* **Task inputs**:
--
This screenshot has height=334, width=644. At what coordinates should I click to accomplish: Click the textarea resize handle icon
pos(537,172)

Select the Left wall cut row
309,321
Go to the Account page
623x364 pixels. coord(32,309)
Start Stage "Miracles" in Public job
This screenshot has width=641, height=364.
--
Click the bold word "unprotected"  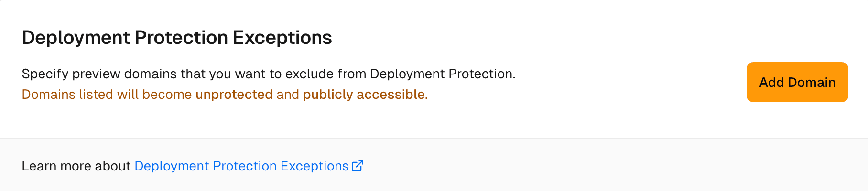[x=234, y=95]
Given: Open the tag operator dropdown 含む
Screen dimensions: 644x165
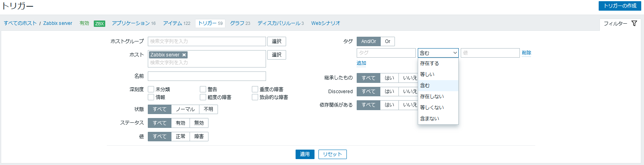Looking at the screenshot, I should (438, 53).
--
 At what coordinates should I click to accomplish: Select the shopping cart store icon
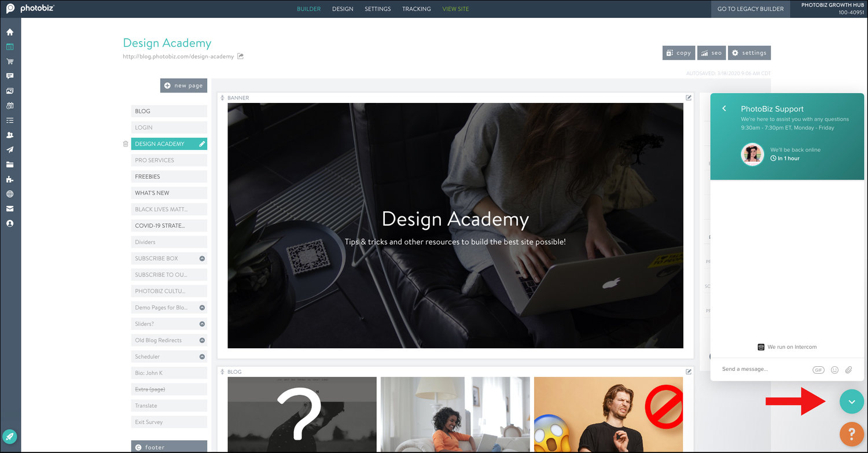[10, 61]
--
* **Required work**:
Write out exactly the lines that fall from the line with "in Public job" to the line with "This screenshot has width=641, height=364." in the records above, keeping both ends.

* **Task answer**:
Start Stage "Miracles" in Public job
This screenshot has width=641, height=364.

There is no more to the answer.